Gray gives an entertaining account of two sisters, two emigrants to Canada in 1812, two English gentlewomen that had no idea of the hardships they were about to encounter in the backwoods of Ontario, where "delicate femininity was worse than useless when a wolf threatened the chicken coop, or when a cow's udder was swollen with milk". They were never quite in control of their destinies and often lived a hand-to-mouth existence with the bailiffs often knocking at the door. Gray's well researched and written book, brings into clear view the daily lives of these remarkable women with their 16 children , 69 grandchildren and their unremarkable husbands with their numerous farming and financial miscalculations ("money ran like sand through the fingers of the husbands.").
Gray sets the book within a social and historical context of the times (e.g. the particular forceful Belleville Orange Lodge and its very poor treatment of Dunbar Moodie, Susanna's husband). Gray vividly describes what it was like to be a pioneer in a vast forested country with cold, bitter winters: forging their first often crude home, vegetable garden and fields out of this wilderness and the times of homesickness, isolation, loneliness, poverty and hunger like they never experienced before. A typical morning included "stoves to stoke, chickens to feed, eggs to collect, babies to feed and dress, porridge to make, all the baking to be done- the bread, pies and cake required to feed not just growing families but also hired help for the fields, kitchen gardens needed weeding and watering from late April onward" and much much more.
And yet the two sisters, Susanna Moodie and Catherine Parr Trail (who lived to 82 and 97 respectively), became successful accomplished authors, their books still in print, in spite of the many rejections from potential publishers. As female authors at that time, this was a huge accomplishment especially considering the very real hardships of being a pioneer settler in 1835. Two lives very difficult for us even to imagine!

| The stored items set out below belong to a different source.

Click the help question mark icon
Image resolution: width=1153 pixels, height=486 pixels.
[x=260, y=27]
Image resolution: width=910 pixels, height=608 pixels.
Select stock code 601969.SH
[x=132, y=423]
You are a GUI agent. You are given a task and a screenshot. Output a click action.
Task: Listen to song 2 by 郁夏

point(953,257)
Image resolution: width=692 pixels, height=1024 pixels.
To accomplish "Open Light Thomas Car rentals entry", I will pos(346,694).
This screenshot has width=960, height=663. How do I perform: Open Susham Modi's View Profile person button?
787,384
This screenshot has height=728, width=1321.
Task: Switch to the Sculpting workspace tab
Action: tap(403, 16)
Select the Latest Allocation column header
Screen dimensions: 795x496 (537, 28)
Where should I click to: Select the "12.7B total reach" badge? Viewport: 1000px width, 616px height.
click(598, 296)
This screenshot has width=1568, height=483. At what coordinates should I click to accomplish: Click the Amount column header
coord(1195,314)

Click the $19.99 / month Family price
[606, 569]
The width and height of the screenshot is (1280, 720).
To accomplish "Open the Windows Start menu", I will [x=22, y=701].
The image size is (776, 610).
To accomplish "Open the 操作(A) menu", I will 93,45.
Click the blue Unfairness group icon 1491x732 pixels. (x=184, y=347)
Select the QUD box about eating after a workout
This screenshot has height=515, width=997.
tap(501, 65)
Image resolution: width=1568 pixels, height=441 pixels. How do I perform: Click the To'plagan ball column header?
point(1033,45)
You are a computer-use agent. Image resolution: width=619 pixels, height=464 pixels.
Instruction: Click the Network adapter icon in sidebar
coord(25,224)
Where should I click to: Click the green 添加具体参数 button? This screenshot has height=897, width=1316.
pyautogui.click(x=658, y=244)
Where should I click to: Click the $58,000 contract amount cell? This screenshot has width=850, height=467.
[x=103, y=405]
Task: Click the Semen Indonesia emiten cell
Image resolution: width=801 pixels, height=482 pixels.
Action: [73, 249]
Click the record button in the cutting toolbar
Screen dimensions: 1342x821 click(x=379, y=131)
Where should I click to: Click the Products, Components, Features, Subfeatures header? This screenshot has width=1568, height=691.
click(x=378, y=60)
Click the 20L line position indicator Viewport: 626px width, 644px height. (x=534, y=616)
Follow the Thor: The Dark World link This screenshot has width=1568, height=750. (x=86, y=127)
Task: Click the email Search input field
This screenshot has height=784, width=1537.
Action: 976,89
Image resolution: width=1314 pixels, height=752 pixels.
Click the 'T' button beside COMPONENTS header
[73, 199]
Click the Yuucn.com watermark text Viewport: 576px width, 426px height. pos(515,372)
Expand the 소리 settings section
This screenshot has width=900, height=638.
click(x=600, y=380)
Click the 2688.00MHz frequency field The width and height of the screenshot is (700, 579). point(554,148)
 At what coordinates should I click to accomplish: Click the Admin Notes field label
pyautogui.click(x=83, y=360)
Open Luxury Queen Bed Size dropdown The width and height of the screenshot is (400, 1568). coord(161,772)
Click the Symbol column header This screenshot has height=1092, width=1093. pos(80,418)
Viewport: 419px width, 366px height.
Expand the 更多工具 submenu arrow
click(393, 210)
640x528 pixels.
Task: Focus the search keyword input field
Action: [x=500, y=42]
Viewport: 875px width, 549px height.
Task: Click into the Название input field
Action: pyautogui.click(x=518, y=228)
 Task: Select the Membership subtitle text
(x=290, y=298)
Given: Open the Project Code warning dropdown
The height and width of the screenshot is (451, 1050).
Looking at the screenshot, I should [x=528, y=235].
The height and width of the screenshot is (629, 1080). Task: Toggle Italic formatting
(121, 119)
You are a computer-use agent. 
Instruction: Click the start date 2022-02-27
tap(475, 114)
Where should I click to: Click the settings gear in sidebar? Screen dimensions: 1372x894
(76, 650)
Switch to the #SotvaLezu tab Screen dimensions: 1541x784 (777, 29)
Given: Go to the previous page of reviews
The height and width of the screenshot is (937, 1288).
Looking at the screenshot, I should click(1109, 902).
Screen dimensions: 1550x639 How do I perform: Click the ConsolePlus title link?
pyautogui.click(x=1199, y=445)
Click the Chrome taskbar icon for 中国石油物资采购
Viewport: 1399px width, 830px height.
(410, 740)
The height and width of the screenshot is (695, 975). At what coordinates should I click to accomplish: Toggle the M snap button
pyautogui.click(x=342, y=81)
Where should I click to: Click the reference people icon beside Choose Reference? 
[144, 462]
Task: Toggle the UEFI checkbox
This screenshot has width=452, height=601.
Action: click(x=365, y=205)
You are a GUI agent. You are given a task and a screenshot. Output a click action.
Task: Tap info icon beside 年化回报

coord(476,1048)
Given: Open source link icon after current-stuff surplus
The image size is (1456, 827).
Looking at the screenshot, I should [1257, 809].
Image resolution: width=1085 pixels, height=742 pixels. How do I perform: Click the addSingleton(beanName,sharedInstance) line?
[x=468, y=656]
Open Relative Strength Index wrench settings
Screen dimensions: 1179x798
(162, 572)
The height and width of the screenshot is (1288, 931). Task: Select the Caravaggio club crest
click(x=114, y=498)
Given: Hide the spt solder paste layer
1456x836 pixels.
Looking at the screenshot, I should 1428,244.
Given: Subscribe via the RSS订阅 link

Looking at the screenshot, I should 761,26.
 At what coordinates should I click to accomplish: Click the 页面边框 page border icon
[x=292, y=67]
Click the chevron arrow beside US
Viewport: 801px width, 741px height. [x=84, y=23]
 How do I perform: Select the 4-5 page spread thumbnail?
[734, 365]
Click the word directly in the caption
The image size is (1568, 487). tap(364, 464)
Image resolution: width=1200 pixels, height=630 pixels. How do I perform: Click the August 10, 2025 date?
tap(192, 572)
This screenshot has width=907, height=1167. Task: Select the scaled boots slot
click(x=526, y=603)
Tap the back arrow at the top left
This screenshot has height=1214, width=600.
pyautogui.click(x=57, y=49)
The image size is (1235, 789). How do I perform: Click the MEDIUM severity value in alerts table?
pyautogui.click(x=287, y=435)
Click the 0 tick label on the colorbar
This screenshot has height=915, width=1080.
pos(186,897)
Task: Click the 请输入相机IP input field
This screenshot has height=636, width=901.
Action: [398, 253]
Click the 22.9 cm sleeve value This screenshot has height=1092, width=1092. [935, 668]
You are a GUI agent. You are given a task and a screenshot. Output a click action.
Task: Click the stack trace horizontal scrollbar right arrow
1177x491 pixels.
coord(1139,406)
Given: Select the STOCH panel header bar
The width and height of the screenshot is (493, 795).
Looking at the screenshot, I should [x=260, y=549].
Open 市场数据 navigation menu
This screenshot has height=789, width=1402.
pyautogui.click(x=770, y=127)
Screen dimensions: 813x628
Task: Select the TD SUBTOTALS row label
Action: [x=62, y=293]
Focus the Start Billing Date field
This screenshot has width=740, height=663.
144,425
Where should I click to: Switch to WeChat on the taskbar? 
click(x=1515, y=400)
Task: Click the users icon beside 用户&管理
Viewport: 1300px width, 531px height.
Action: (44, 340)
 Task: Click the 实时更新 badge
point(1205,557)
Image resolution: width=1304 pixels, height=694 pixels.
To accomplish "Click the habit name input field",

Susanna Moodie's "Roughing It in the Bush" covers much of the first half of this book, and is MUCH more entertaining than this version. Read "Sisters in the Wilderness" to find out what happens when Mrs. Moodie's book ends. It turns out that she does not have a very happy or easy life.
Details of the early years show that pioneers were unbelievably tough. However, their husbands are portrayed as completely inept and unsuited. Perhaps they were, but coming from a feminist author does create some doubt...
A great book that provides wonderful insight into the trials of life early in Canadian history along with the social and economic challenges.